#### TAREAS
1: Reescribe el tramo del texto sobre los pomacos que va de "Sea como fuere, durante" a "de los noventa.", cambiando "Iglesia ortodoxa" por "Iglesia católica".
2: Según el texto sobre los pomacos, ¿cuántos pomacos hay aproximadamente?

#### TEXTO SELECCIONADO
--*--
Según datos oficiales, más del ochenta por ciento de la población de Bulgaria son búlgaros; es decir, de origen eslavo y, en mayor o menor medida, orgullosos herederos de Levski, Botev y el resto de revolucionarios que lucharon contra la ocupación otomana a finales del siglo XIX. Sin embargo, basta algo de tiempo y estar un poco atento para percibir los muchos matices culturales que conforman el país y conocer o coincidir con algún turco, romaní, armenio, ruso o cualquiera de las restantes cuarenta minorías que completan el mapa demográfico de Bulgaria.

Los pomacos suelen ser los que mayor interés despiertan entre los extranjeros que tratamos de conocer el país en su complejidad, más allá de los lugares turísticos, las personas comunes y los discursos oficiales. Se trata de una minoría de eslavos búlgaros – entre 150.000 y 250.000 – que durante el dominio otomano de los Balcanes fueron convertidos al Islam y que actualmente habitan en Bulgaria, noreste de Grecia y noroeste de Turquía.

Existe controversia a la hora de determinar la naturaleza y el origen de esa conversión. Mientras que son varias las leyendas y teorías que hablan de un acto forzado bajo amenaza de muerte, algunos historiadores lo niegan y consideran que la gran mayoría de estos procesos estuvieron motivados por cuestiones dogmáticas y por los privilegios fiscales y las mejores perspectivas sociales que la ley otomana otorgaba a los musulmanes independientemente de su etnia u origen.

Sea como fuere, durante prácticamente todo el siglo XX, el – por fin – independiente estado búlgaro intentó hacer lo propio a través de varias campañas de asimilación que incluían el cambio de sus nombres turco-árabes por otros búlgaros y presiones para su conversión a la Iglesia ortodoxa, lo que derivó en algunos enfrentamientos y el éxodo de miles de pomacos a Turquía a finales de los años ochenta y principios de los noventa.
--*--
#### DATOS PROPORCIONADOS
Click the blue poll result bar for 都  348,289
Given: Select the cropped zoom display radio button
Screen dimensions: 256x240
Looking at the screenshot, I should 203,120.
--*--
#### SOLUCIONES
1:
Sea como fuere, durante prácticamente todo el siglo XX, el – por fin – independiente estado búlgaro intentó hacer lo propio a través de varias campañas de asimilación que incluían el cambio de sus nombres turco-árabes por otros búlgaros y presiones para su conversión a la Iglesia católica, lo que derivó en algunos enfrentamientos y el éxodo de miles de pomacos a Turquía a finales de los años ochenta y principios de los noventa.

2: Entre 150.000 y 250.000.